The focus of Jessica Wang's thoughtful and well-researched book is the self-described "reluctant lobby" of scientists who challenged America's nuclear policies at the dawn of the Cold War. As Wang's book shows, this group, while not hesitant about "speaking truth to power," was far less monolithic than has been hitherto been assumed. Confronted with the prospect of being hauled before congressional investigative committees for their views—and, perhaps even worse, of losing lucrative research contracts with their government patrons—most scientists chose either to temporize or to flee the battlefield rather than confront the state-security dragon. Unhappily, the fate of those few who stood their ground—and who then had to endure protracted and expensive court appearances, forcing them to take work unrelated to their chosen field—became a cautionary tale to all.

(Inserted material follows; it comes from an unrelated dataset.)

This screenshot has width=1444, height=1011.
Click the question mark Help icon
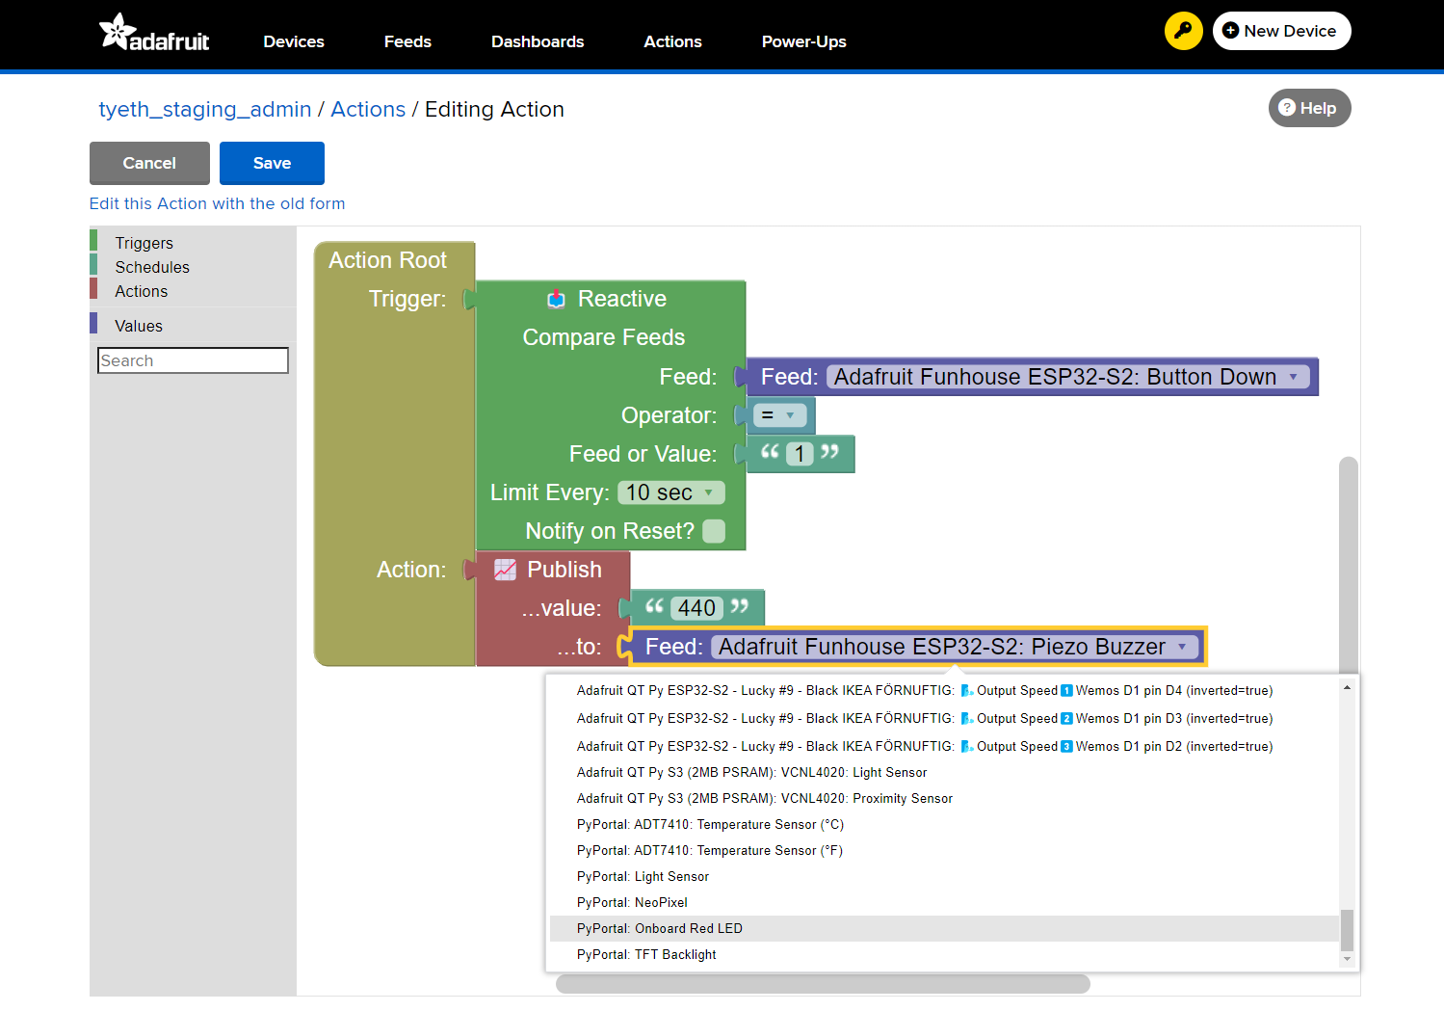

American Science in an Age of Anxiety benefits from the declassification of government documents in the wake of the Cold War. These include Federal Bureau of Investigation (FBI) files on organizations such as the Federation of American Scientists (FAS) and on individuals like physicist Edward U. Condon, who was accused of "being one of the weakest links in our atomic security" (p. 132) by the House Committee on Un-American Activities (HUAC) chairman, Parnell Thomas, in 1948. (Thomas turned out to be a weak link in his own right; he was sent to prison in 1950 for payroll padding.)

These new sources help Wang fill out and extend the story first told by Alice Kimball Smith in her excellent book published in 1965, A Peril and a Hope: The Scientists' [End Page 167] Movement in America, 1945-1947, which has heretofore been the standard work on the subject. Not surprisingly, Wang's book is a more complex and less flattering tale. For every scientist who stood up to FBI director J. Edgar Hoover and the likes of Thomas—for example, Condon and J. Robert Oppenheimer—there were many more like National Academy of Sciences' president A. N. Richards, who refused to release a statement by the Academy in support of Condon on the grounds that "[t]he most unfortunate outcome would be to jeopardize our relations with Government" (p. 186).

Choosing "quiet diplomacy" (p. 215) behind the scenes in favor of overt confrontation, the accommodationists soon found themselves on a treacherous slope, sliding from amiable cooperation with the inquisitors to unwitting complicity in the persecution of colleagues. (The FAS chairman, physicist Willie Higinbotham, was himself one of the FBI's unidentified "informants" during the late 1940s, meeting secretly every month with a bureau agent at a coffee shop on 14th Street in Washington, D.C.)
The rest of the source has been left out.